Ever since humans first started to open their eyes some 200,000 years ago, we've looked up at the night sky and wondered what all was out there? As science and technology progressed we were able to learn more and more about the natural world beyond the Earth. So, the big question currently is how many habitable planets are out there?
As we progress in research and technology we get all kinds of data that help us further understand more and more about this crazy little thing called…the universe. New information helps us accept or reject theories and formulas created in the past. For example, the Drake Equation, the mathematical likelihood of life existing somewhere out there, was published in 1961. The equation itself basically goes over the variables needed for life to exist based on what we understand intelligent life would need to happen somewhere. Everything from star rate formation to the number of planets to the number of places that could hold a civilization for a time period and the chances of it becoming intelligent and putting signals out into the universe are all considered in the Drake Equation, pretty impressive. However, in 1961, the technology was not there to give definite and solid answers. In fact, we still have no where near the needed information to give a thumbs up or thumbs down to this cosmic formula. That's the beauty of science though. Just because we don't have it now does not discourage, but instead encourages more active research and the development of more powerful tools.

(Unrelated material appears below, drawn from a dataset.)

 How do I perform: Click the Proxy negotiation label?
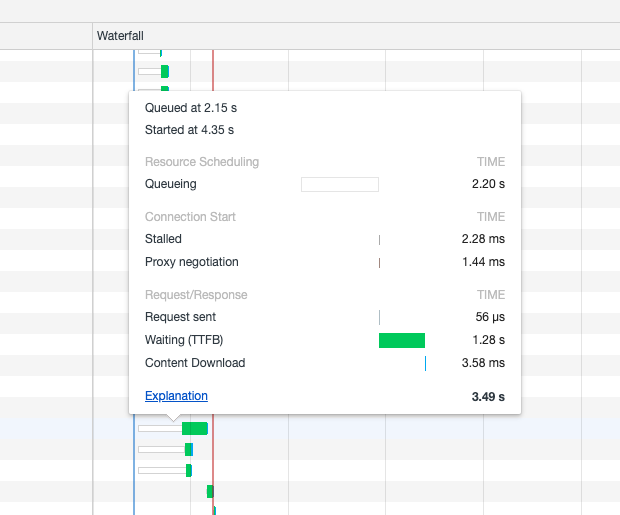[192, 262]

With that said, NASA has just announced something huge. After over 50 years we now have one piece of the puzzle. Kepler telescope researchers just announced that 1 out of every 5 sun-like stars in our solar system have at least one planet in the habitable zone. This is a huge discovery with massive implications. At one point the Earth was the center of the universe, but today the Earth is just one of the 8.8 billion other planets in our galaxy that lives in the not-too-hot-and-not-too-cold area of their medium sized star. Keep in mind this is the data from the stars that resemble our sun, we're not even talking about the smaller or larger options. For those needing even more intense thoughts in your head, this data is only for the sun-like-stars in our galaxy, not including what could perhaps be possible in the billions of other galaxies and trillions of other stars out there. Big stuff.

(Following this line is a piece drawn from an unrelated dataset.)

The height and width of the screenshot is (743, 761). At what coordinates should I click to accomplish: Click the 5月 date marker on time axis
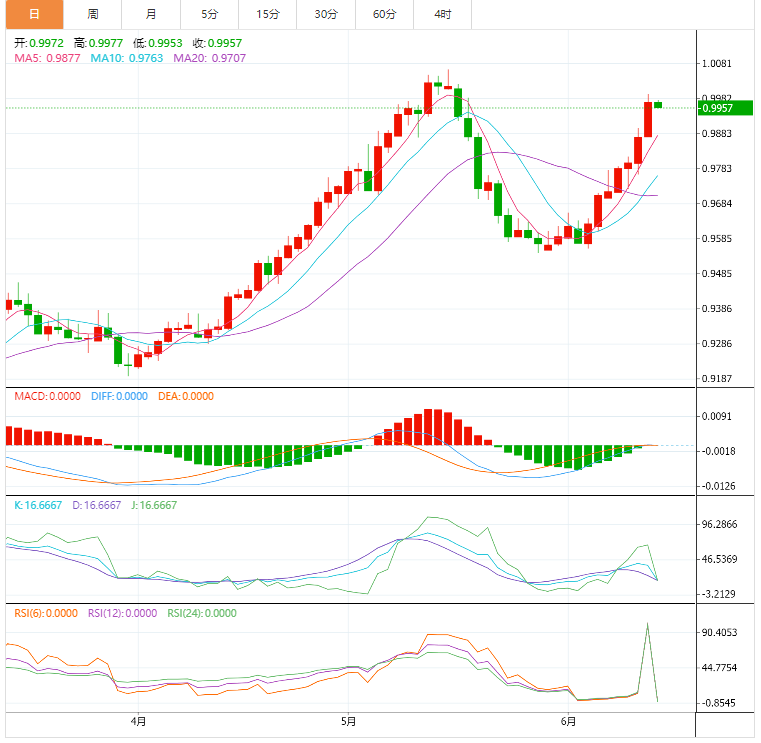tap(348, 721)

So, no need to give up on real estate woes here and certainly no need to start panicking about the pending alien attack. The closest of these options is still several light years away. Regardless, this is a great piece of data to put into the Drake Equation and hopefully will inspire future generations to get to work on the research and development needed to plug in the other numbers. The cosmos has provided us with many mysteries that through out the years have inspired traditions, civilizations, technology, research, and entertainment. Who knows what is actually out there, but this marks a large milestone in our understanding of what could be out there, a lot.